The ‘everywhere at once’ method:

Take that six-pack of Neocola and spread it as far and as wide as you possibly can. One’s behind the milk, but another’s under the butter. There’s one down in the veggie drawer, and one at the back of the meats-and-cheeses drawer. Here’s one on the door, and the last, you used the very, VERY back method on. Now if someone comes across one, they’ll NEVER find the rest! Ha, ha, ha!

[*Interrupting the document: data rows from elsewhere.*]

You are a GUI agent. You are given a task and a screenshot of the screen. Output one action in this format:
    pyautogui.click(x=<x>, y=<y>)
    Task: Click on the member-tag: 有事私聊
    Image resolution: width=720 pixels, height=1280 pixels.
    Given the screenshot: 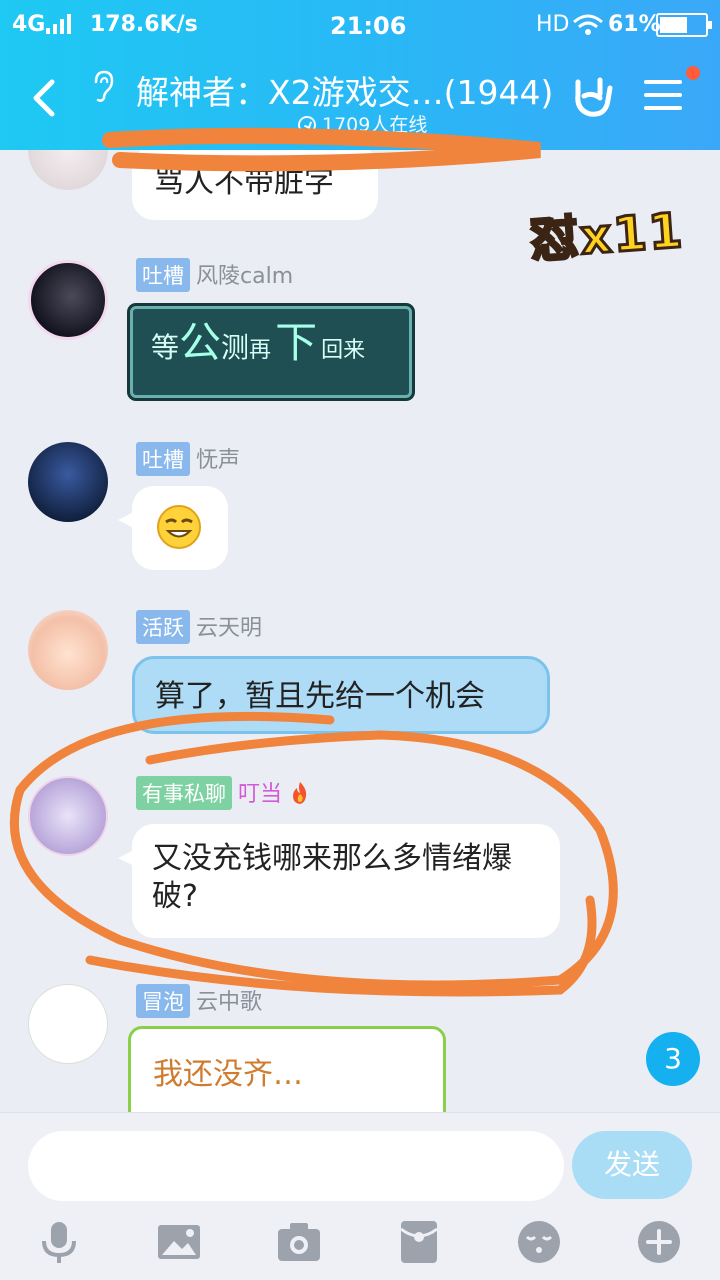 What is the action you would take?
    pyautogui.click(x=184, y=793)
    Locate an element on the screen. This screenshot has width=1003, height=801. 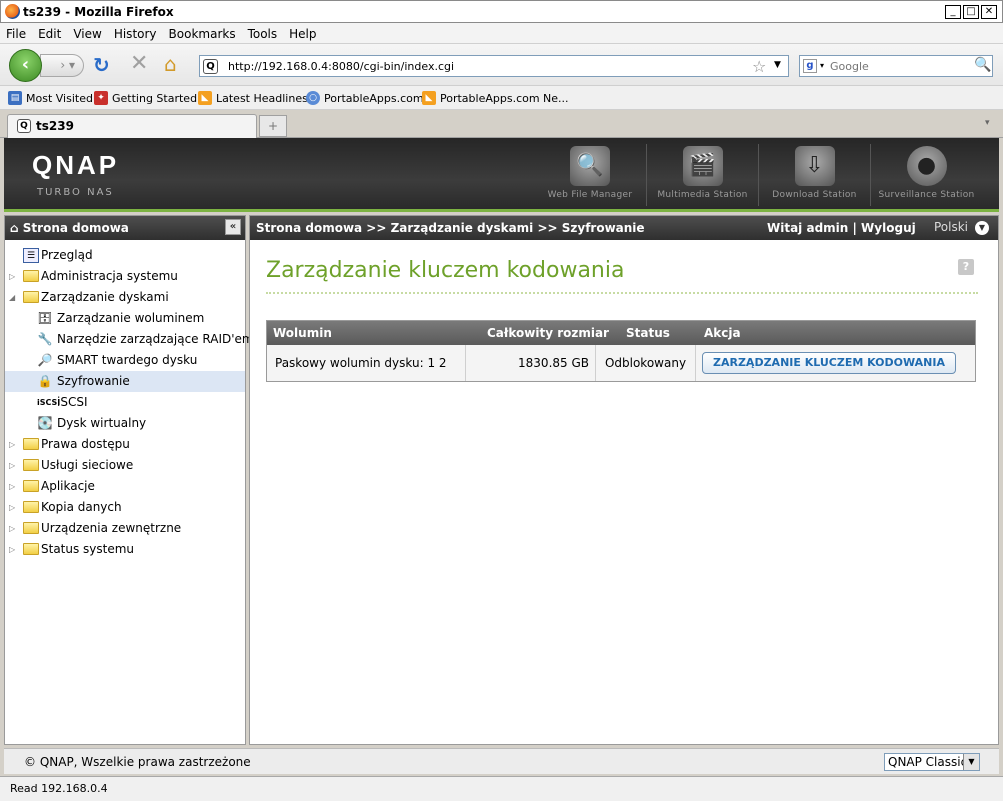
sidebar-item-dysk-wirtualny: 💽 Dysk wirtualny is located at coordinates (125, 424).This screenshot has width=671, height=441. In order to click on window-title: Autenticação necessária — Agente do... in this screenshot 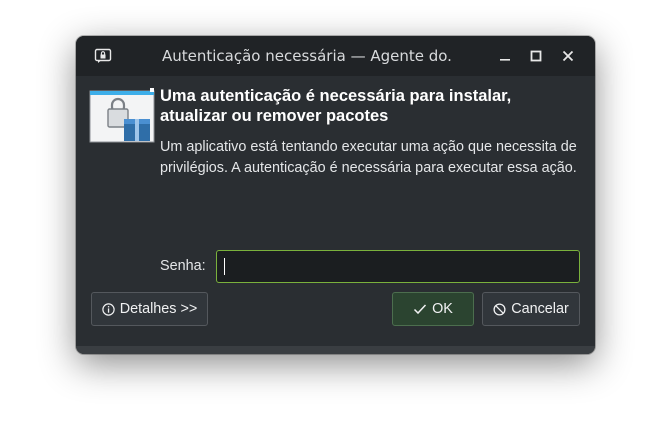, I will do `click(307, 56)`.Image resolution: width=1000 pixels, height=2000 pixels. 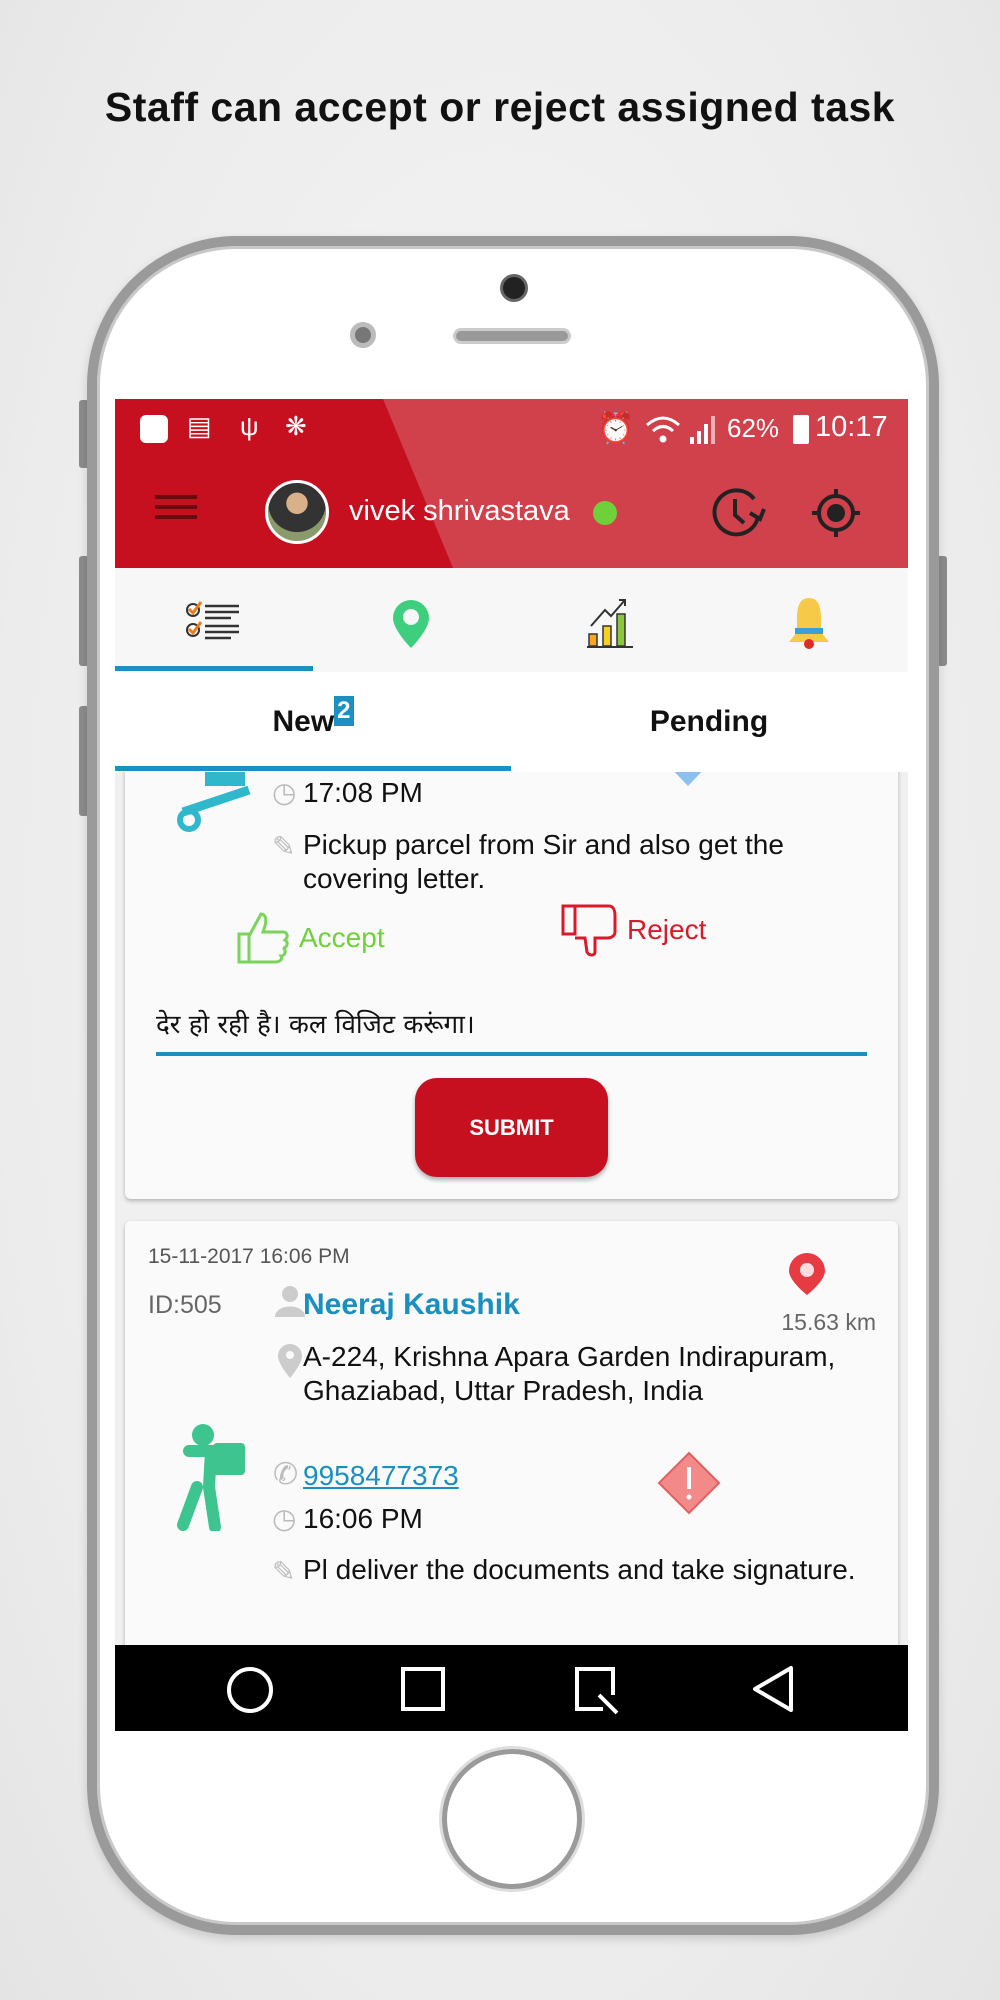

The ‘dark, somewhat sticky corner’ method:

No one wants to dig through the forest of leftovers just for one lousy can of soda. Then again, maybe YOU won’t want to to hide your lousy can of soda...

The ‘decoy’ method:

Convince whoever does the shopping to buy a better, tastier soda than the one you want for yourself. Then put that right out in front and stash your soda at the back. And, hey, since it’s right out in front, why don’t you have yourself a can of that soda. ...Hmm, that’s pretty good... Oh, drat, it’s all gone!

THE FREEZER:

The dreaded freezer. Open it, grab what you want, and get it closed before you end up an icicle. This is potentially the easiest place to hide things, but if someone else gets a taste for that yummy chocolate ice cream, they might go on an arctic expedition to find it.

The ‘ewww...’ method:

So you want to keep the chocolate ice cream to yourself, huh? Well, there’s more than ice cream in the freezer. Take that bag of frozen peas, or the chunky beef stew that your mom froze three years ago, and just put that carefully on top or beside your ice cream. As long as the label is hidden, no one will even know it’s there...

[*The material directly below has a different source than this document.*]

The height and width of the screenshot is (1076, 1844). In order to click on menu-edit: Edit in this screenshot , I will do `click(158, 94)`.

The ‘don’t go there’ method:

Your mom likes cheesecake. So much so that she always has some in the freezer in case she ‘needs’ it. And no one dares to take any, ‘cause she’s known to take limbs off for the sake of her own snack. This method kind of goes hand-in-hand with the ‘ewww...’ method. You just take that box of cheesecake and put it right over your ice cream. No one else is brave enough to move that box, so the ice cream will be safe there.

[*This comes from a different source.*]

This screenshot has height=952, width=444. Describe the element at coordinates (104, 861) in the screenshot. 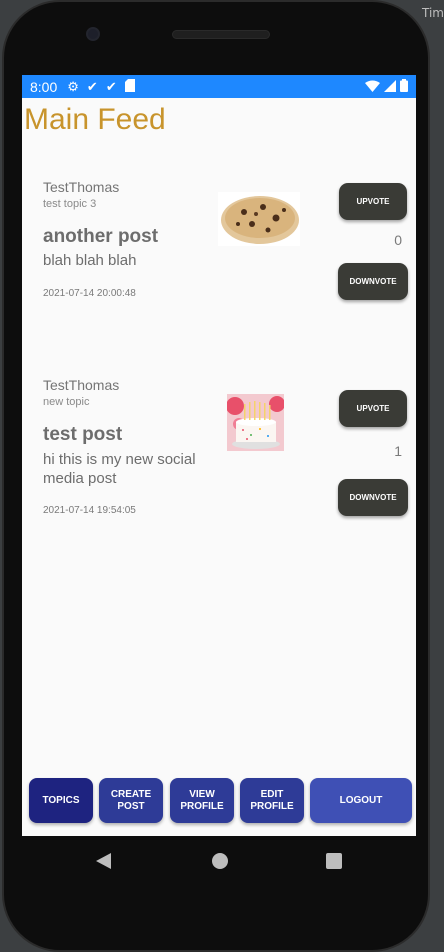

The ‘out of sight, out of mind’ method:

Time for an excavation. You take as much as you’re willing to out of that freezer, and then you place that ice cream at the very bottom. Then pile everything back in and hope that you, yourself, don’t forget. No one’s desperate enough to spend THAT much time looking for the ice cream, so it’s perfectly safe there. ...What were we talking about? Oh. I think we’re out of ice cream!

And that’s a beginner's guide to snack safekeeping. Try these methods out for yourself and see which ones work best!

Oh yeah, and one last tip: keep in mind that if all else fails, all you’ve got to do is follow your mom’s method: start removing limbs as punishment for anyone finishing your snack. This works better if you’re a big, strong Skeith, or if your siblings are zombies.

Good luck hiding, and thanks for reading!